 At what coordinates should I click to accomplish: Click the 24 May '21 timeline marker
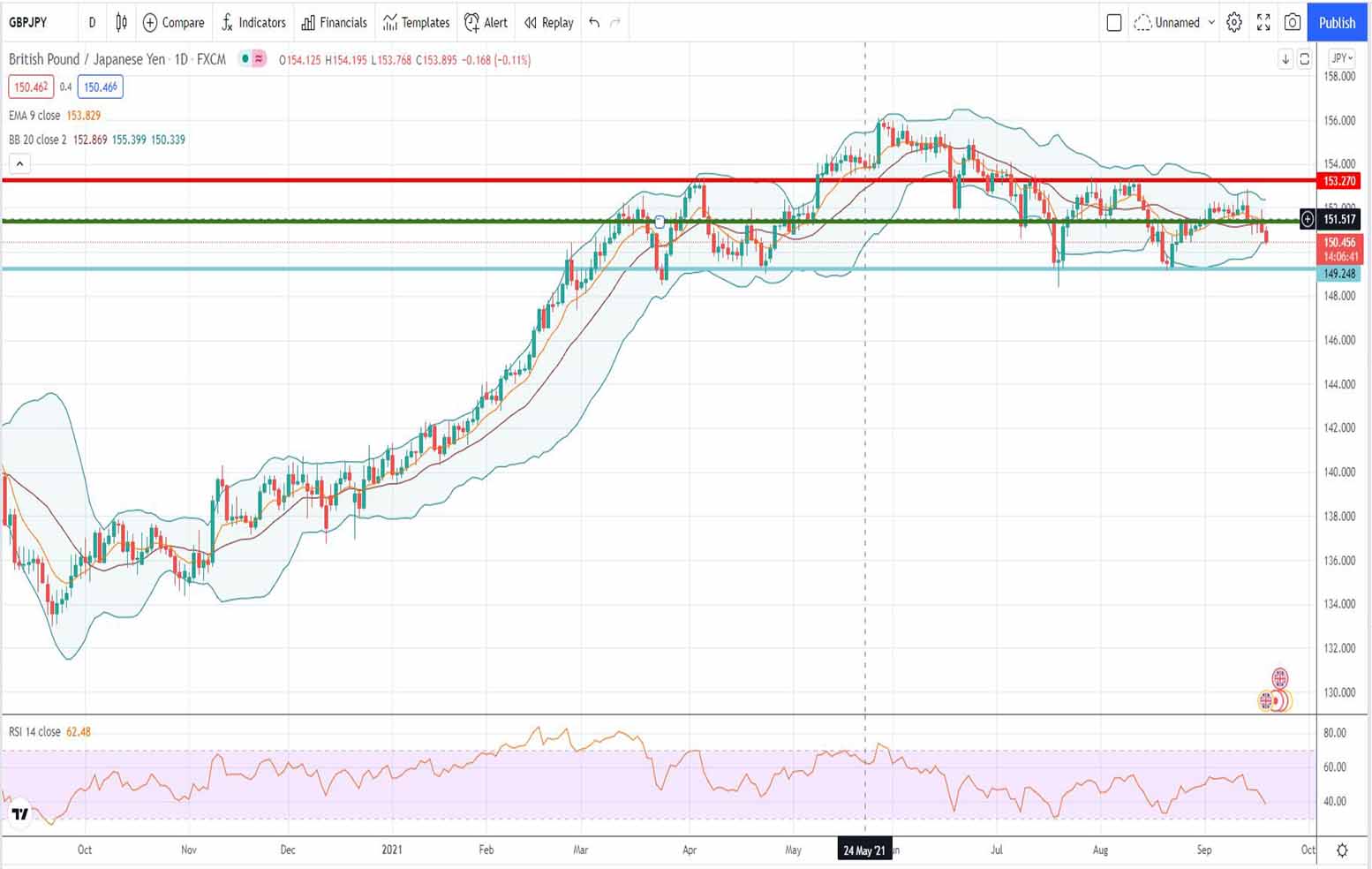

=-=-=-=-=

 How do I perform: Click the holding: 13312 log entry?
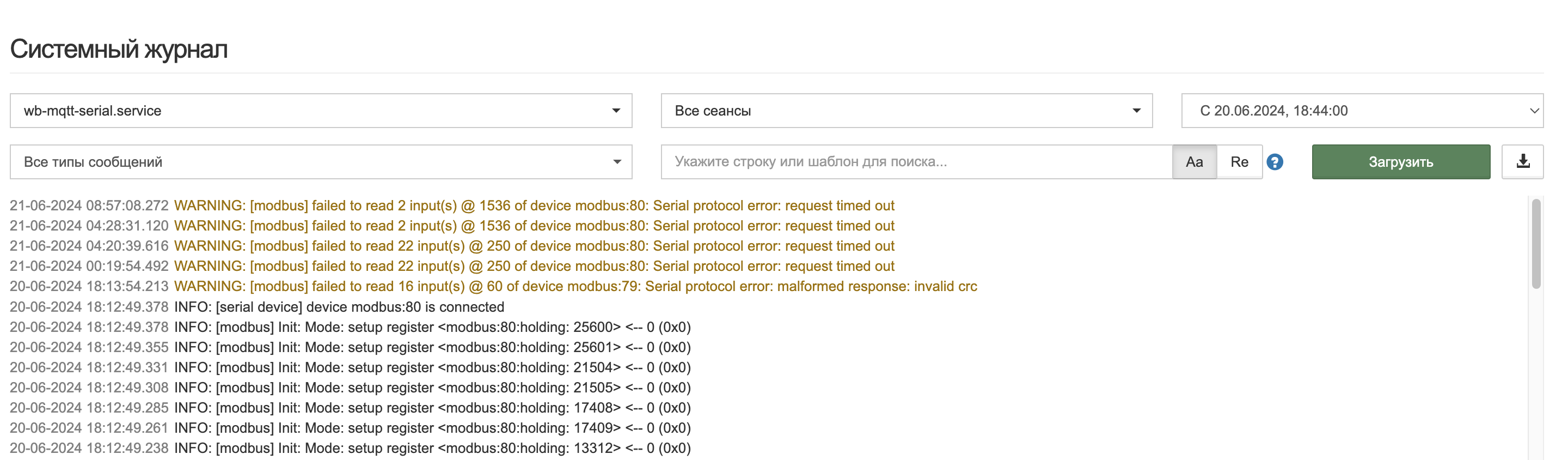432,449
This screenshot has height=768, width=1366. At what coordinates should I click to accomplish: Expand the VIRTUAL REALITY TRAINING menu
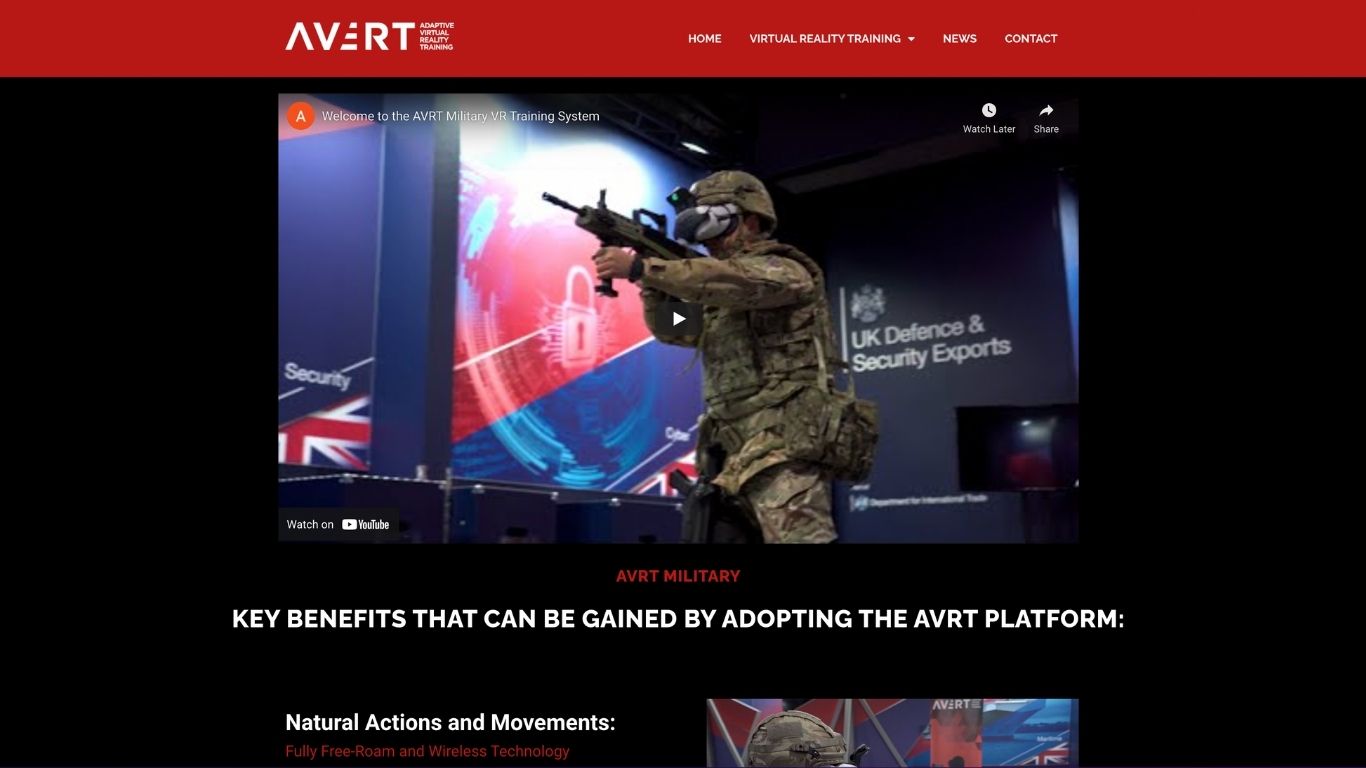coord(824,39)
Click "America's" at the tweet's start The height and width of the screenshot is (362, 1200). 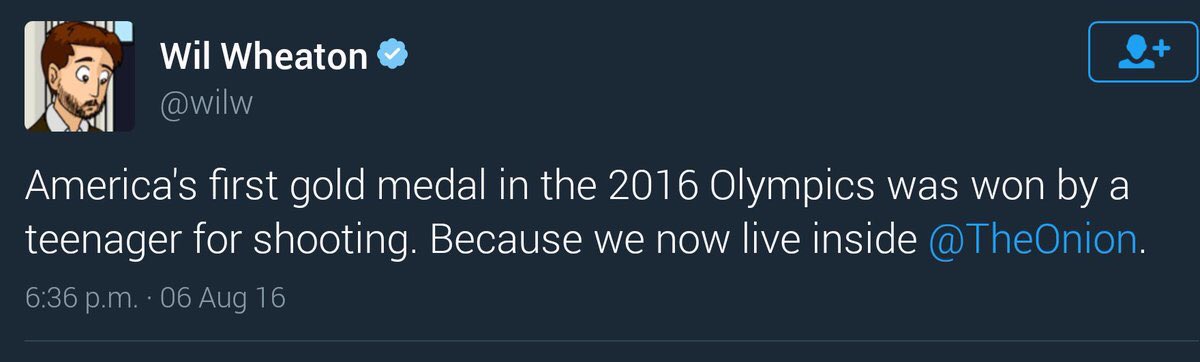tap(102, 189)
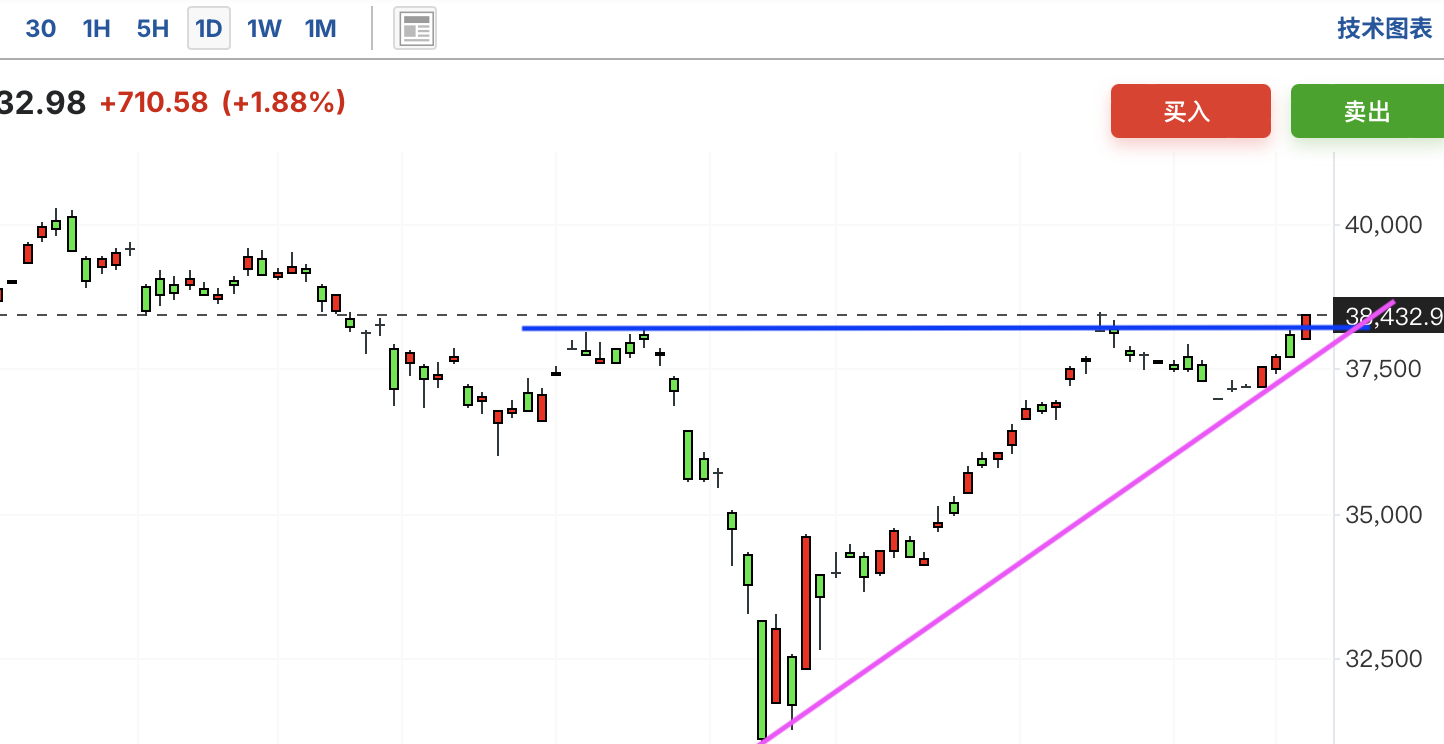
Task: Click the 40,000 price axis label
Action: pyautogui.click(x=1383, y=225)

=-=-=-=-=

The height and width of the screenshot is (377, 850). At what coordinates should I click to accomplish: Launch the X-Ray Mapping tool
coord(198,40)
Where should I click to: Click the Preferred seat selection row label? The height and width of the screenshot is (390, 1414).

=-=-=-=-=

→ **About this task**
Retype exactly, and only, the lines above from the one where "The height and width of the screenshot is (377, 850)." occurs up to and including the one where "Where should I" occurs.

→ **Task output**
The height and width of the screenshot is (377, 850). At what coordinates should I click to accomplish: Launch the X-Ray Mapping tool
coord(198,40)
Where should I click to: Click the Preferred seat selection row label? The height and width of the screenshot is (390, 1414).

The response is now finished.